2. Design innovative new technologies. Solar cell technology has come a long way in recent years, making perhaps exploration out to the orbit of Jupiter is do-able with enough collection area. The plucky Spirit and Opportunity Mars rovers (which did contain Curium isotopes in their spectrometers!) made do well past their respective warranty dates using solar cells, and NASA’s Dawn spacecraft currently orbiting the asteroid Vesta sports an innovative ion-drive technology. Solar sails have made their debut on JAXA’s IKAROS spacecraft in the inner solar system, and perhaps a technology employing the use of space-based lasers could do double duty propelling spacecraft through the outer solar system like something out of a Larry Niven novel. Fusion of deuterium or helium3 resources could also provide a powerful light weight energy source, but of course this is all strictly drawing board stuff… the standing joke is that controlled fusion stated above is that its always “20 years away,” which leads us to option #3;
1. Push to restart plutonium production.

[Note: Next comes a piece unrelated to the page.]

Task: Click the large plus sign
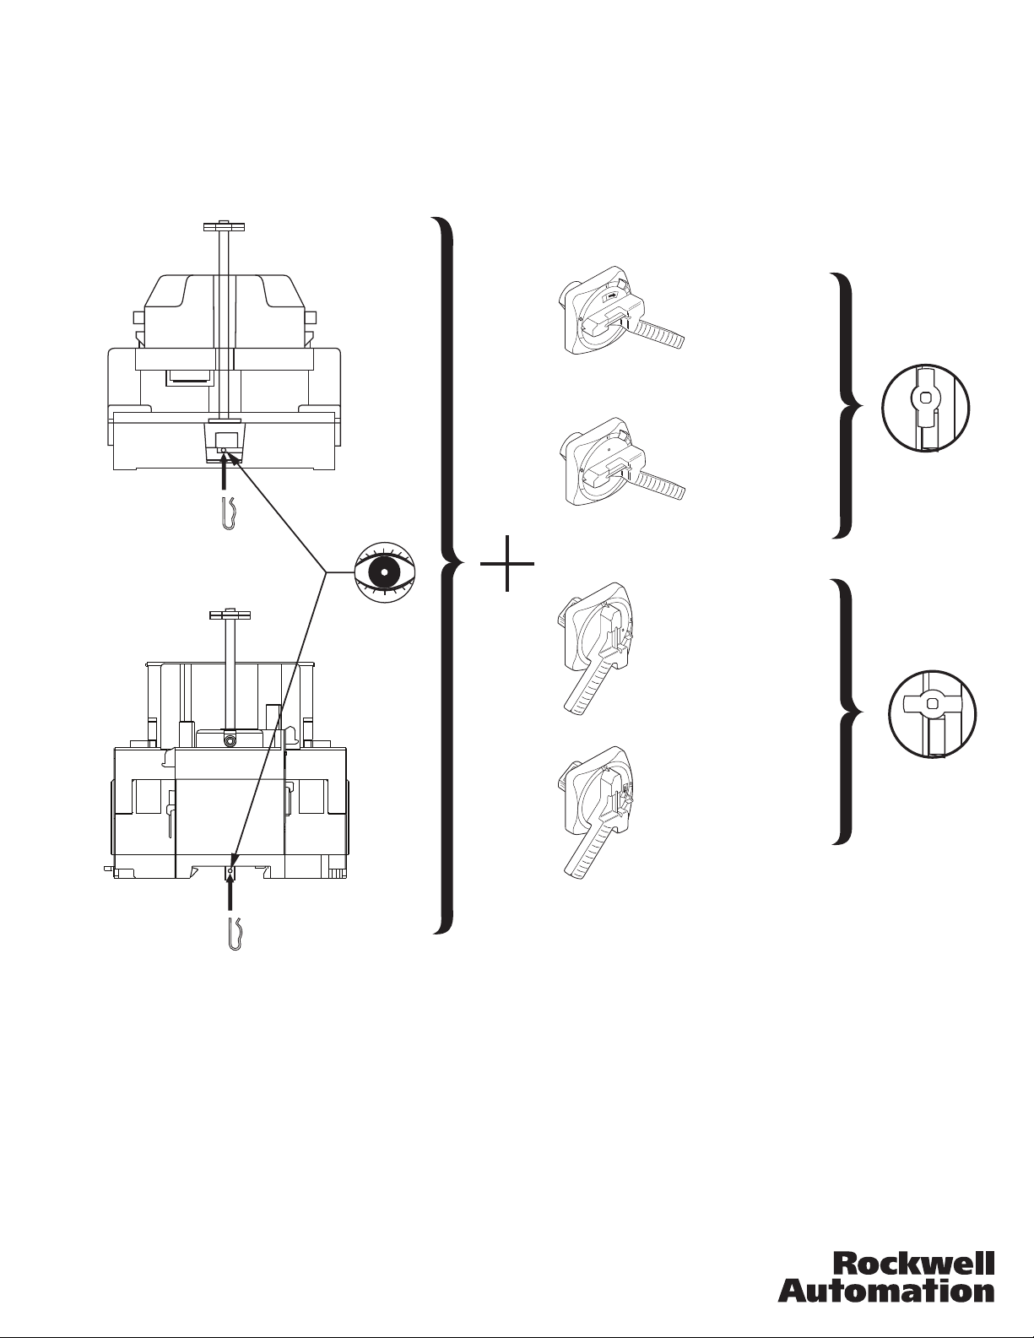[507, 563]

Again, it is not that likely or even feasible that this will come to pass in today’s financially strapped post-Cold War environment. Other countries, such as India and China are looking to “go nuclear” to break their dependence on oil, but it would take some time for any trickle-down plutonium to reach the launch pad. Also, power reactors are not good producers of Pu238. The dedicated production of Pu238 requires either high neutron flux reactors or specialized “fast” reactors specifically designed for the production of trans-uranium isotopes. Going along with such specialized reactors are adequate safe facilities for the separation, concentration, and preparation of the final product. Since the end of the Cold War, the United States and Russia have closed and decommissioned the vast majority of their plutonium production facilities and reactors. The reconstitution of these cold war process plants is as of this writing beyond reasonable consideration. The huge plants at Hanford Washington and Savanna River South Carolina made sense during the Cold War, where Pu238 was a minor byproduct in the production of many tons of weapons grade plutonium. Practically, specialized research reactors at Oak Ridge Tennesse and Idaho National Laboratory can breed Pu238 and special separation and processing facilities there could produce gram per cycle quantities. However about 5kg/yr would be required to meet anticipated needs requiring a retool of currently available reactors and processing labs. Such a mission deviates critical research facilities from their primary missions that are themselves vital to understanding materials for spacecraft. Construction of new reactors and facilities for the production and processing of fissile materials is also fraught with significant funding, environmental, treaty, and local / national opposition hurdles. This can lead to very significant increases in cost over initial estimates and multi-decade delays prior to construction or production. Based on the realities of nuclear materials production the levels of funding for Pu238 production restart are frighteningly small. NASA must rely on the DOE for the infrastructure and knowledge necessary and solutions to the problem must fit the realities within both agencies.
And that’s the grim reality of a brave new plutonium-free world that faces NASA; perhaps the solution will come as a combination of some or all of the above. The next decade will be fraught with crisis and opportunity… plutonium gives us a kind of Promethean bargain with its use; we can either build weapons and kill ourselves with it, or we can inherit the stars.